Dans le bouleversement actuel des situations sociales, combien de ces jeunes filles, vivant avec peine de leur travail et contraintes de recourir aux moins coûteux des abris décents, appartiennent à la classe moyenne, si éprouvée depuis la guerre ! Une œuvre s’est fondée pour la défendre, « L’Assistance privée à la classe moyenne ». Notre confrère, M. Maurice Donnay, est à sa tête. Il la préside avec esprit et en souriant. Telle est sa manière. Mais ce célèbre sourire s’accompagne de la tendresse, un peu narquoise et voilée, que l’on sent dans toute son œuvre. Il sourit en faisant le bien, comme pour ne pas pleurer des misères cachées et dignes dont il a la confidence. Et sans doute est-ce en souriant, avec une gêne timide, que pour contenir son émotion il vient en aide à ses touchantes protégées. Ainsi réalise-t-il excellemment la délicate formule de cette œuvre : « Nous ne faisons pas la charité nous aidons les familles en amis ».
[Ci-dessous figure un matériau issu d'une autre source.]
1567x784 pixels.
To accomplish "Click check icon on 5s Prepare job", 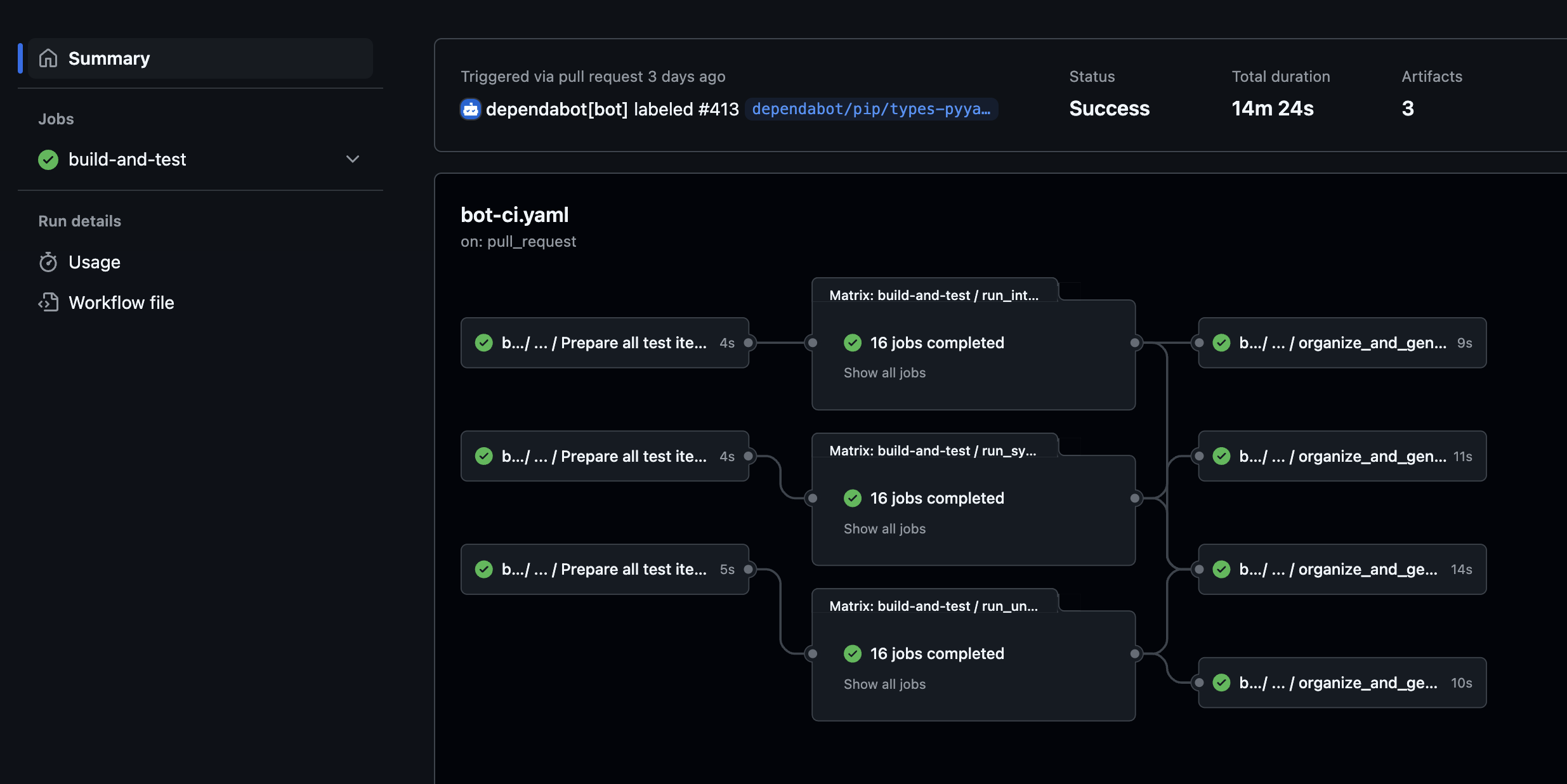I will (484, 569).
Comme on a raison de vouloir préserver et maintenir la classe moyenne ! Si dur que soit aujourd’hui son sort, elle reste l’une des forces et l’un des charmes de la France. Quelle pépinière de vertus discrètes, de dévouements qui se dissimulent ! On y trouve les plus jolies élégances du cœur et de l’esprit, le désir de culture, une louable aspiration vers la beauté. Que de privations pour élever les enfants ! Que de sacrifices, non pas pour « paraître », mais pour sauver les apparences !
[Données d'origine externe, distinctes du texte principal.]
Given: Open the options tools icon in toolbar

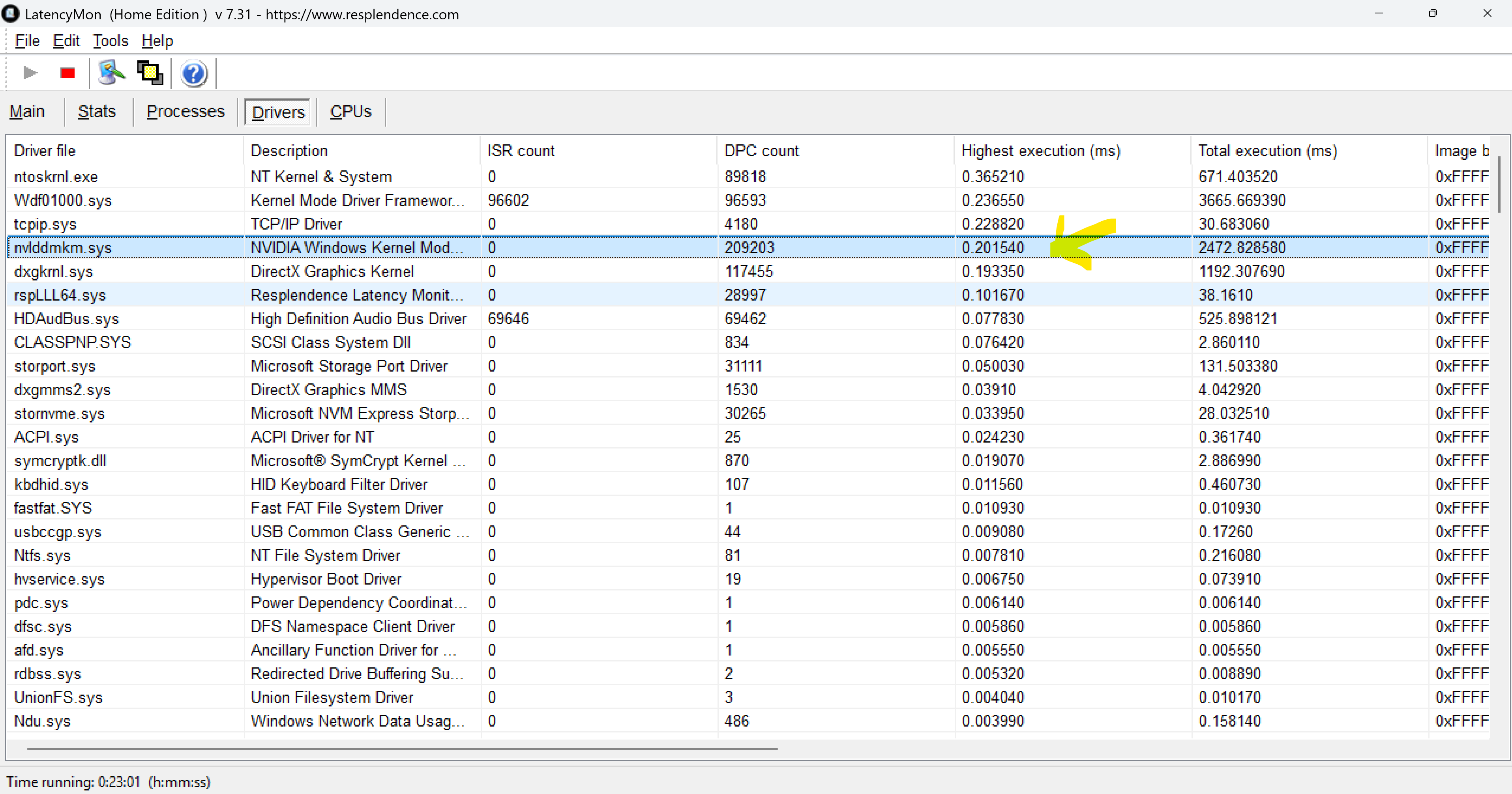Looking at the screenshot, I should (x=111, y=73).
Charitable malgré sa situation désormais précaire, la « classe moyenne » a toujours appliqué et, dans la mesure de ses ressources restreintes, elle continue à mettre en pratique la forte parole de Descartes : « Chaque homme est obligé de procurer autant qu’il est en lui le bien des autres ; et c’est proprement ne valoir rien que de n’être utile à personne ». Elle a donné beaucoup de son cœur. Donnons-lui beaucoup du nôtre.

Jamais peut-être la bonté ne fut plus nécessaire que dans le monde d’aujourd’hui. Forcené, il est implacable. Son rigoureux mécanisme asservit tristement les êtres. Le chant des sirènes qui retentit à notre époque est sans séduction. Pour les hommes meurtris dans cet engrenage, l’assistance bureaucratique est impuissante à panser les souffrances du dedans. Elle ignore les paroles et les soins qui consolent les âmes endolories.
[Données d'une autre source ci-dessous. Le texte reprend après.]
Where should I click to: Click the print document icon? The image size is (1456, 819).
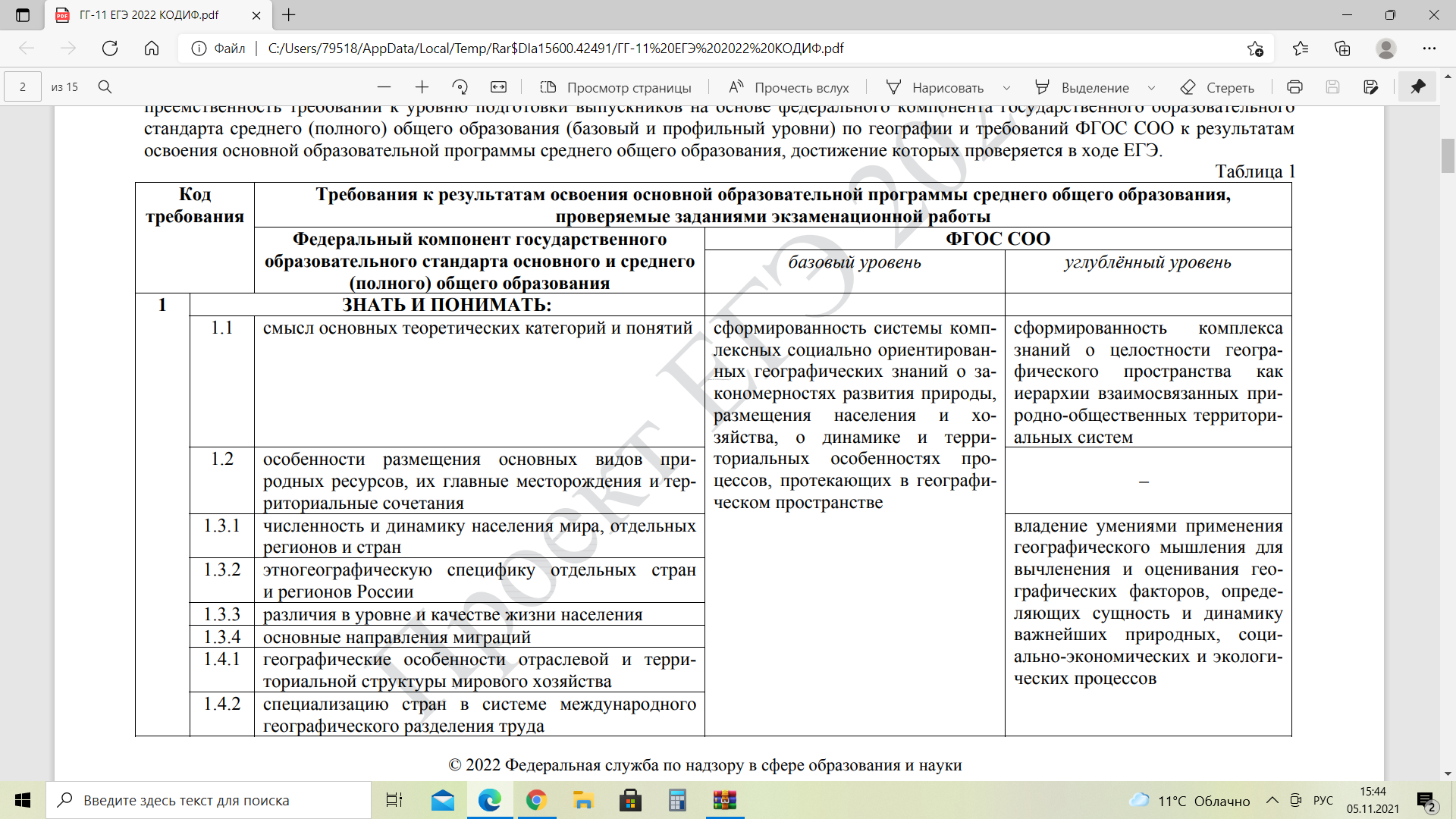tap(1294, 87)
Dans ce monde sans tendresse, il y a un grandissant besoin de commisération et de douceur.

Plus que jamais méditons, pour nous en inspirer, la belle parole du Père Gratry : « Est-ce que l’amour n’est pas toute la morale et toute la loi ? »

Notre fine et noble civilisation ne se fera respecter que si elle reste fidèle à un idéal généreusement humain.

La vertu est force. La vertu est joie, avons-nous dit. Mais plus encore la vertu est amour !

Il y a dans Pascal une pensée qui, entre toutes, rayonne. Chacun la connaît. Est-ce une raison pour ne pas la faire entendre ? Les prières viennent de loin, et pourtant on les répète. Les cantiques aussi sont connus, et néanmoins on les chante. Redisons-la donc comme un cantique, comme une prière, comme l’hymne du pays spirituel qui est le nôtre. Car il n’en est aucune qui exprime mieux notre sentiment profond. Elle est si magnifique, cette phrase, son ample rythme s’accorde si noblement avec la grandeur de l’idée, qu’on ne peut sans émotion la relire. Ecoutez-la : « Tous les corps, le firmament, les étoiles, la terre et ses royaumes, ne valent pas le moindre des esprits ; car il connaît tout cela, et soi ; et les corps, rien. — Tous les corps ensemble et tous les esprits ensemble et toutes leurs productions, ne valent pas le moindre mouvement de charité. »

Messieurs, le Monde ne peut être sauvé que par l’Amour.